DevNW has plans to develop Evergreen Church into 19 units of affordable housing. (Amanda Loman/Salem Reporter)

A bill that allows affordable housing developments to be sited on land zoned for commercial use or that is owned publicly or by religious groups cleared the Legislature Tuesday. The legislation (Senate Bill 8) allows affordable housing to be built at greater densities.

Affordable housing projects often get bogged down in cumbersome permitting processes that the bill would allow developers to sidestep.

While the city of Salem is already moving toward making the city’s housing stock denser, developers say the bill will clear roadblocks toward building more modestly priced apartments and houses.

Emily Reiman, CEO of nonprofit DevNW, weighed in to support the bill while it was it was being considered by a committee earlier during the legislative session. She said in that for affordable housing projects to work developers “need to find ‘unicorn’ properties.”

That’s land zoned multifamily, that’s for sale at an affordable price, isn’t near a wetland or slope and is near transportation, schools, and other services.

“You can imagine the difficulty,” she wrote in her testimony.

DevNW has plans to develop 19 units of studios and one-bedrooms at 905 Cottage St. N.E. inside Evergreen Church, but faced multiple hurdles including neighborhood pushback over re-zoning the property.

In her letter, Reiman said the bill would remove the re-zoning requirement while maintaining the ability to review project designs.
________________________________________
§ Set exercise A
Translate this sentence from the article on affordable housing into Spanish: "Affordable housing projects often get bogged down in cumbersome permitting processes that the bill would allow developers to sidestep."
§ Set exercise B
Convert the records, from the line with "Expand the description with ...more" to the line with "tap(712, 179)", into a numbered list, leaving out any blank lines.

§ Material provided
________________________________________
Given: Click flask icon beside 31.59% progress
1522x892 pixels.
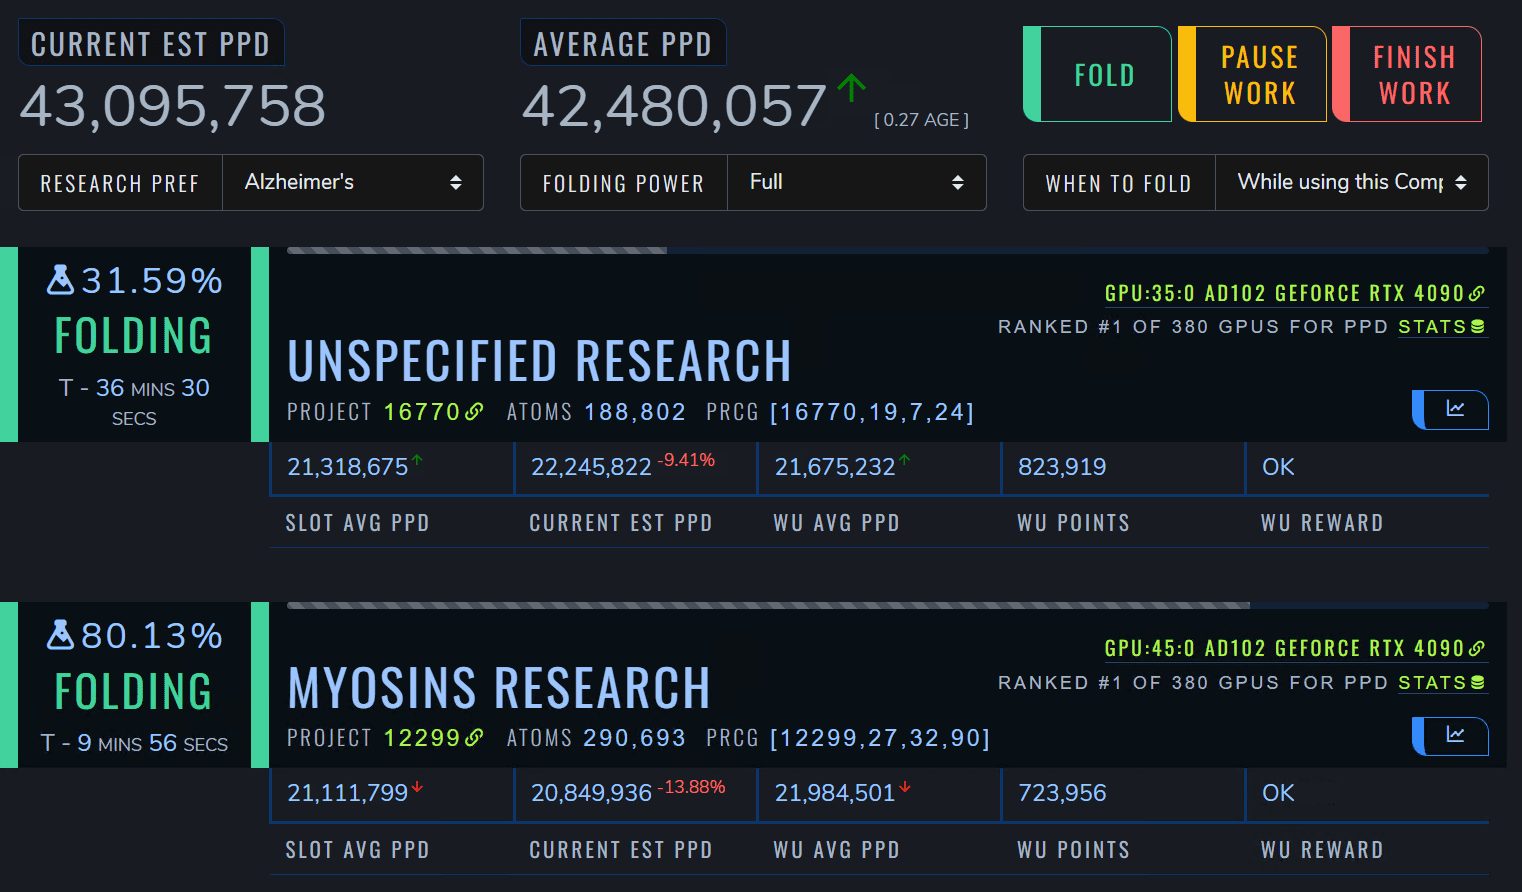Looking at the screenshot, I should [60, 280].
________________________________________
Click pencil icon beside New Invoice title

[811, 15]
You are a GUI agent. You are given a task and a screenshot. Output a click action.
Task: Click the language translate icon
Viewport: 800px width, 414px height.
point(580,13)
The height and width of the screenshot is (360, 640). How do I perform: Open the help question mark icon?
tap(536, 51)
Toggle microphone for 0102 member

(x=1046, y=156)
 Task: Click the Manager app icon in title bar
________________________________________
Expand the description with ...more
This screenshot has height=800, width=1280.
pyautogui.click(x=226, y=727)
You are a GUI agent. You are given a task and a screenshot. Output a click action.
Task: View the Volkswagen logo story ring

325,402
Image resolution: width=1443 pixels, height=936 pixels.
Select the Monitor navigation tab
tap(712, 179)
________________________________________
§ Task solution A
Los proyectos de vivienda asequible a menudo se estancan en engorrosos procesos de obtención de permisos que el proyecto de ley permitiría eludir a los promotores.

§ Task solution B
1. Expand the description with ...more
2. This screenshot has height=800, width=1280.
3. pyautogui.click(x=226, y=727)
4. You are a GUI agent. You are given a task and a screenshot. Output a click action.
5. Task: View the Volkswagen logo story ring
6. 325,402
7. Image resolution: width=1443 pixels, height=936 pixels.
8. Select the Monitor navigation tab
9. tap(712, 179)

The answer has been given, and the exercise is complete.